Racing WITH Machines: The Second Machine Age
Median income has stagnated in the United States, the story goes, because technological innovation has stagnated. That is not the case, argued MIT’s Erik Brynjolfsson and Andrew McAfee in their much discussed book Race Against The Machine: How the Digital Revolution is Accelerating Innovation, Driving Productivity, and Irreversibly Transforming Employment and the Economy.
The problem, according to the authors, is that digital technologies are encroaching on human skills. In industry after industry, science fiction is quickly becoming business reality. In order to survive, humans need to focus on the types of tasks and jobs where they have a comparative advantage over digital labor.
Brynjolfsson and McAfee have now written a follow-up to Race Against the Machines entitled The Second Machine Age: Work, Progress, and Prosperity in a Time of Brilliant Technologies, in which they present a survival guide for individuals and industries that will need to either transform or die.
Andrew McAfee will be in Big Think’s studio for an interview this week to answer your questions about human progress and our technological future. Please enter your suggested questions in the comments below and consider these thought-starters.
Brynjolfsson and McAfee note that it should be no surprise that protests broke out across America in the wake of the Great Recession as millions of Americans felt the economy was no longer working for them. From the right, the Tea Party focused on government mismanagement, while on the left, Occupy Wall Street emphasized corruption and abuse in the financial services sector. Brynjolfsson and McAfee conclude, however, that neither of these factors are the primary driver of growing inequality. Instead, they argue, the main driver is “exponential, digital, and combinatorial change in the technology that undergirds our economic system.”
It used to be the case that the rising tide of productivity increased everyone’s incomes, regardless of their level of education. However, demand for skilled labor began to increase very rapidly while “the lack of demand for unskilled workers meant ever-lower wages for those who continued to compete for low-skill jobs.” This is known as skill-biased technical change, or the idea that technology does not affect everyone equally. Indeed, it is biased toward some and against others.
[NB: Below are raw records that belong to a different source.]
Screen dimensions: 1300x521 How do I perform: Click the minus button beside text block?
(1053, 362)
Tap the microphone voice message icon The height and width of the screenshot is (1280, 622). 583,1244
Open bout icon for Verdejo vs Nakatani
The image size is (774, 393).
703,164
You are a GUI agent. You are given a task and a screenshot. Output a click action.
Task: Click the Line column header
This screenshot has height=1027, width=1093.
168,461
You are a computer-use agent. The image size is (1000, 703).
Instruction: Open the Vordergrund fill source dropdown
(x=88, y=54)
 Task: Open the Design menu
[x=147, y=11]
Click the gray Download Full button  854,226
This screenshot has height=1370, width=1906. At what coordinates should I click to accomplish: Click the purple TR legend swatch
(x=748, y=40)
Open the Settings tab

David Brooks takes Brynjolfsson and McAfee’s cue in his column in today’s New York Times. According to Brooks, a set of distinctly human skills exists that cannot be outmatched by machines, and this skill set includes creativity, which can be described as
the ability to grasp the essence of one thing, and then the essence of some very different thing, and smash them together to create some entirely new thing…The role of the human is not to be dispassionate, depersonalized or neutral. It is precisely the emotive traits that are rewarded: the voracious lust for understanding, the enthusiasm for work, the ability to grasp the gist, the empathetic sensitivity to what will attract attention and linger in the mind.